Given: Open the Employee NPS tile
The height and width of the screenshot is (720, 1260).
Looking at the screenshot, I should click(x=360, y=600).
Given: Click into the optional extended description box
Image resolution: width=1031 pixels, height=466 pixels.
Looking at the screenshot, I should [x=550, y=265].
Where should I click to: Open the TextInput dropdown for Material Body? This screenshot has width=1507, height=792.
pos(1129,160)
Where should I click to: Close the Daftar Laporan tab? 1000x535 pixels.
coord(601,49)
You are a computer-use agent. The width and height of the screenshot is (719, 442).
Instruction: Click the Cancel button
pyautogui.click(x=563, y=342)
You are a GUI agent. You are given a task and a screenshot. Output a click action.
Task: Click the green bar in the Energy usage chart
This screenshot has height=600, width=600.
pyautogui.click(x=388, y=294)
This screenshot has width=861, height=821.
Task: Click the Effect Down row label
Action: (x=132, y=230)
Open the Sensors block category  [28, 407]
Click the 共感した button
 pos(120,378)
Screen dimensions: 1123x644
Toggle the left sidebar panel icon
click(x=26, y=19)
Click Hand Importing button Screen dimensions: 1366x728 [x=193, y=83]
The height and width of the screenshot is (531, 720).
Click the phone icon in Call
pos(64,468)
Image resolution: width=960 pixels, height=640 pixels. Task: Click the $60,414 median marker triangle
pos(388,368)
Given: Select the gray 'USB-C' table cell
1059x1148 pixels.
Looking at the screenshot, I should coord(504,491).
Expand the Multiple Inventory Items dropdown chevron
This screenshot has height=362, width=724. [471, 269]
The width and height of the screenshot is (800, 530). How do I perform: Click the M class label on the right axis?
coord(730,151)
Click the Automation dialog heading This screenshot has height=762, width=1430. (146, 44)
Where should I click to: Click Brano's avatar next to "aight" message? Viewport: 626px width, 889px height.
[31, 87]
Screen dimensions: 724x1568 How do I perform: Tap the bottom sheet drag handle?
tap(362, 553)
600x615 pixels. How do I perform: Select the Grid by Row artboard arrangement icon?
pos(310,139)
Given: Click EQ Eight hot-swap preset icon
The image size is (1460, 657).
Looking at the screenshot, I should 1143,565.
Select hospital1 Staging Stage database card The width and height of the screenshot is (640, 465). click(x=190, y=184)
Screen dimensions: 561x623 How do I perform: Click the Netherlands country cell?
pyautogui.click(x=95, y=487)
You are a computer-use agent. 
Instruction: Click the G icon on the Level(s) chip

> Task details: Beginning at the line that contains "Toggle the left sidebar panel icon", reproduce every line down to the last line of the entries above, exactly and only those.

> Answer to this exercise:
Toggle the left sidebar panel icon
click(x=26, y=19)
Click Hand Importing button Screen dimensions: 1366x728 [x=193, y=83]
The height and width of the screenshot is (531, 720).
Click the phone icon in Call
pos(64,468)
Image resolution: width=960 pixels, height=640 pixels. Task: Click the $60,414 median marker triangle
pos(388,368)
Given: Select the gray 'USB-C' table cell
1059x1148 pixels.
Looking at the screenshot, I should coord(504,491).
Expand the Multiple Inventory Items dropdown chevron
This screenshot has height=362, width=724. [471, 269]
The width and height of the screenshot is (800, 530). How do I perform: Click the M class label on the right axis?
coord(730,151)
Click the Automation dialog heading This screenshot has height=762, width=1430. (146, 44)
Where should I click to: Click Brano's avatar next to "aight" message? Viewport: 626px width, 889px height.
[31, 87]
Screen dimensions: 724x1568 How do I perform: Tap the bottom sheet drag handle?
tap(362, 553)
600x615 pixels. How do I perform: Select the Grid by Row artboard arrangement icon?
pos(310,139)
Given: Click EQ Eight hot-swap preset icon
The image size is (1460, 657).
Looking at the screenshot, I should 1143,565.
Select hospital1 Staging Stage database card The width and height of the screenshot is (640, 465). click(x=190, y=184)
Screen dimensions: 561x623 How do I perform: Click the Netherlands country cell?
pyautogui.click(x=95, y=487)
You are a computer-use agent. 
Instruction: Click the G icon on the Level(s) chip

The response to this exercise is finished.